| Instructions for the task |
Please find every line of the listing below where "will" occurs and copy it.

| Exercise materials |
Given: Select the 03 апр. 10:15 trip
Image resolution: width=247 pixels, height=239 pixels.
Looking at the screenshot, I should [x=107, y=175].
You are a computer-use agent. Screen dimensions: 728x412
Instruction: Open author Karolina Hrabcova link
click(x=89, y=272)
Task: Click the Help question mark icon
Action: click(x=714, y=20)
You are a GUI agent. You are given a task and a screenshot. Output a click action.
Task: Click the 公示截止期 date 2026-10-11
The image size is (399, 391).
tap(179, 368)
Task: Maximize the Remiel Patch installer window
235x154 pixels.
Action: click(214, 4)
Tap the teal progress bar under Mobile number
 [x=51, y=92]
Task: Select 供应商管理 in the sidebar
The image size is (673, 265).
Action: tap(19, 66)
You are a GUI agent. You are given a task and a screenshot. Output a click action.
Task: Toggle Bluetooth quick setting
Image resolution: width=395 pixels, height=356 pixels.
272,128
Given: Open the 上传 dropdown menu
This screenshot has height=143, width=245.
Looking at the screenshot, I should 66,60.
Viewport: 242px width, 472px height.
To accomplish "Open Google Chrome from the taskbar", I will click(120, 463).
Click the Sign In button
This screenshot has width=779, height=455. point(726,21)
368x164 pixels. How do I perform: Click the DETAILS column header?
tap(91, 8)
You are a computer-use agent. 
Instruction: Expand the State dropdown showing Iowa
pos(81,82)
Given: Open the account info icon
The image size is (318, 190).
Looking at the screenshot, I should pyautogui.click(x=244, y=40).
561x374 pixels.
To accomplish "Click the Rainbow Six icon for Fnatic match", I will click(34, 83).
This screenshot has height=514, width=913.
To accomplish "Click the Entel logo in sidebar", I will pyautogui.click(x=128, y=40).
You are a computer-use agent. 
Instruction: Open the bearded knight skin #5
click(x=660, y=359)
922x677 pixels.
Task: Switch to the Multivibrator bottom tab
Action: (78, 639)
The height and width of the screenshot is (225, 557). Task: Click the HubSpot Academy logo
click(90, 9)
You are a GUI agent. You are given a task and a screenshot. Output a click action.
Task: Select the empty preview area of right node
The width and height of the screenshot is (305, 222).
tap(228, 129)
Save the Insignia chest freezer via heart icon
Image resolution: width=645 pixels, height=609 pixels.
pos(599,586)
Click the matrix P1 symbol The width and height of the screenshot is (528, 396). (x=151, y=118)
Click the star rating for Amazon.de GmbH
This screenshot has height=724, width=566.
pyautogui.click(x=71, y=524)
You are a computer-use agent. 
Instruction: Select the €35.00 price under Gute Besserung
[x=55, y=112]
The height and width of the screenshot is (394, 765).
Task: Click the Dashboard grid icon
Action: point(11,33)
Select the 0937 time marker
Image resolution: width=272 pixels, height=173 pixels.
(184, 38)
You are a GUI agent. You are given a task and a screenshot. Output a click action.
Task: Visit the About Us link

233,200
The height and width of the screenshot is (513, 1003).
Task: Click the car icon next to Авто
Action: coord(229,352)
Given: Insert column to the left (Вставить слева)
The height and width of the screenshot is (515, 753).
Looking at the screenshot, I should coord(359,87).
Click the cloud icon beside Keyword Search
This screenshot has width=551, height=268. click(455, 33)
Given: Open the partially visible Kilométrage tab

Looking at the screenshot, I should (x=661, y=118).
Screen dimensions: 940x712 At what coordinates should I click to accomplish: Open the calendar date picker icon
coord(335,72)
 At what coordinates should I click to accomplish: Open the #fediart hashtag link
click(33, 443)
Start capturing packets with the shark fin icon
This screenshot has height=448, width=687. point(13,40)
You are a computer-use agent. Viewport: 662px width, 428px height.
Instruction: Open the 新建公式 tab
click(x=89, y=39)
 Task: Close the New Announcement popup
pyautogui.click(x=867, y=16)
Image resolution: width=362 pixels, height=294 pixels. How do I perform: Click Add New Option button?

| Solution for this task |
To accomplish "Open Google Chrome from the taskbar", I will click(120, 463).
To accomplish "Click the Rainbow Six icon for Fnatic match", I will click(34, 83).
To accomplish "Click the Entel logo in sidebar", I will pyautogui.click(x=128, y=40).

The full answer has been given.